- [Short problem] Please substitute "Tap" for "Click" everywhere in the entries below, change nothing else, and leave out the pictures.

** BEGIN Supplied data **

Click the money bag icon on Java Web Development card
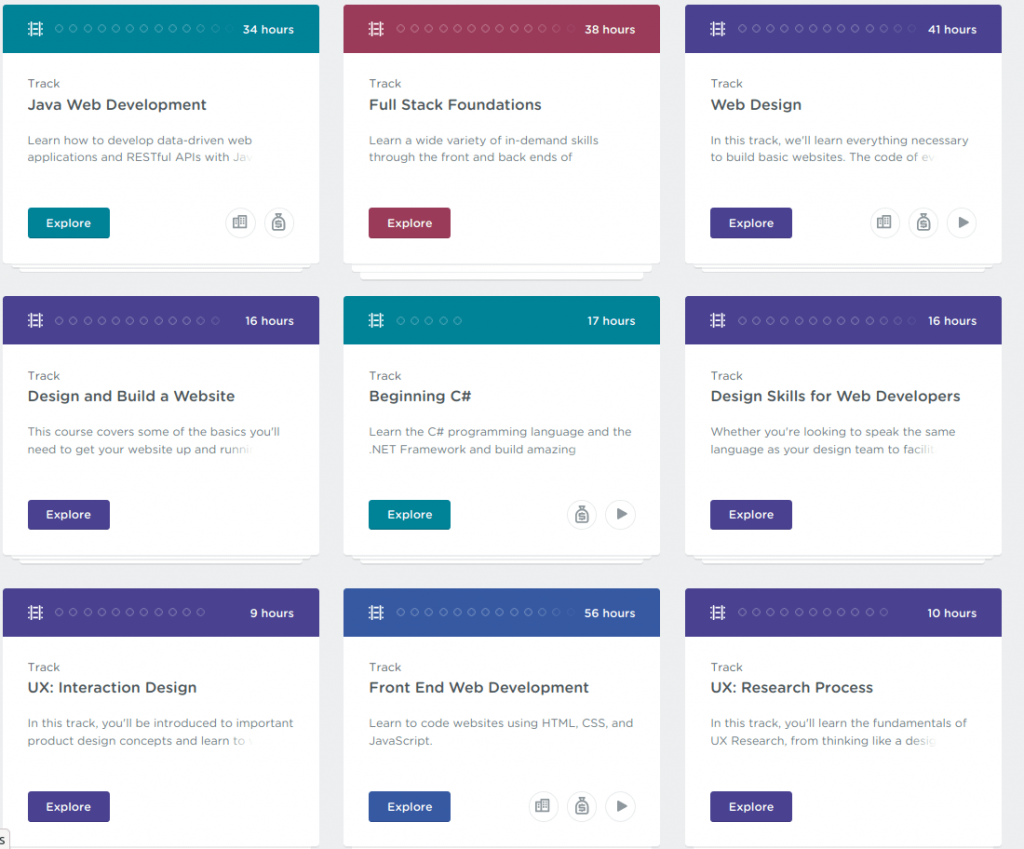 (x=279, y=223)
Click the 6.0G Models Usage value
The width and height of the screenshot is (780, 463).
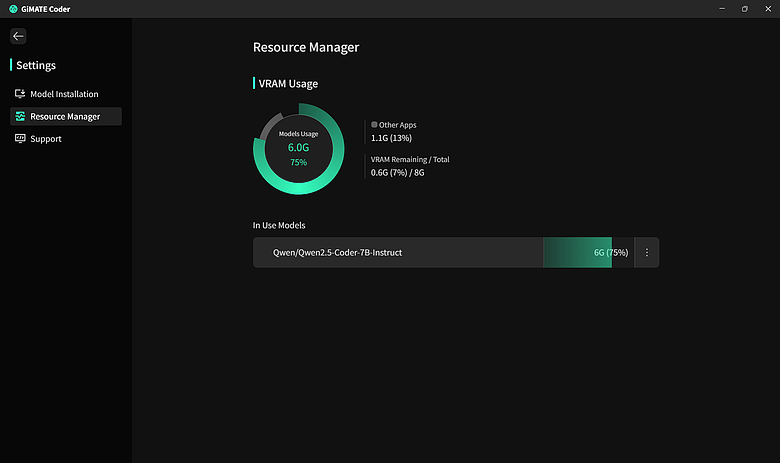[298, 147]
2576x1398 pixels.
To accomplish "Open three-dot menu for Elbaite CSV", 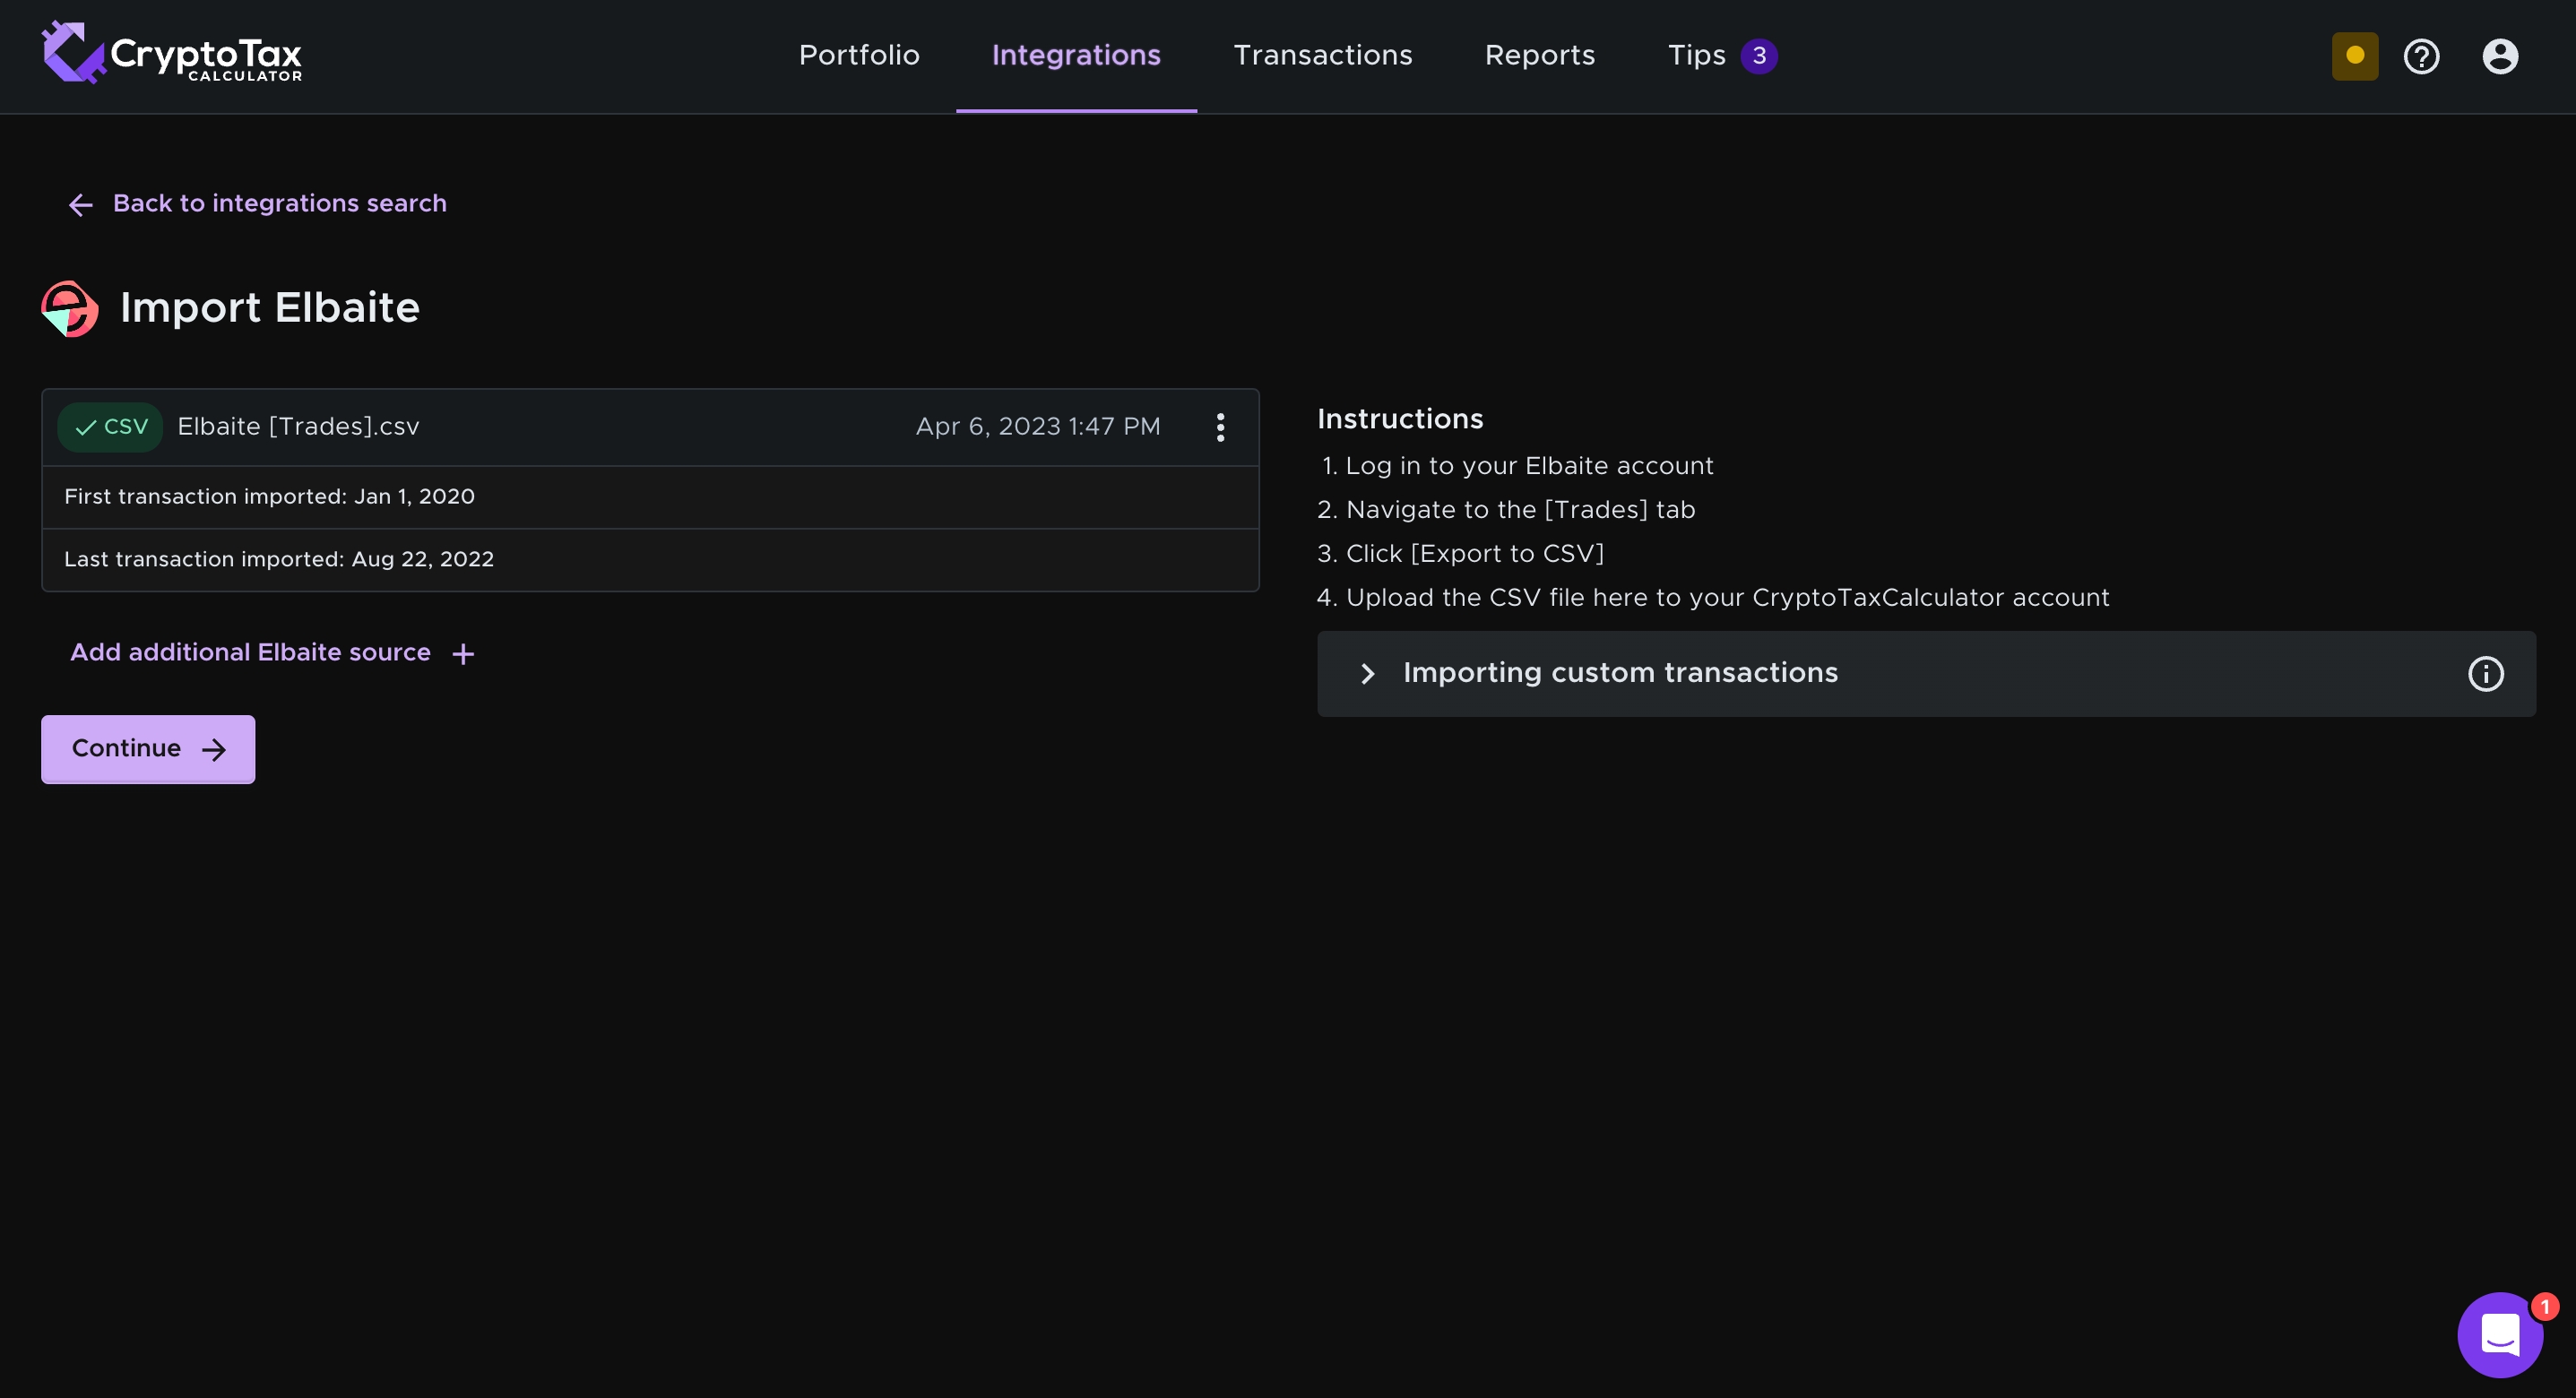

** END Supplied data **

- [Task answer]
Tap the money bag icon on Java Web Development card
 (x=279, y=223)
Tap the 6.0G Models Usage value
The width and height of the screenshot is (780, 463).
[298, 147]
2576x1398 pixels.
To accomplish "Open three-dot menu for Elbaite CSV", 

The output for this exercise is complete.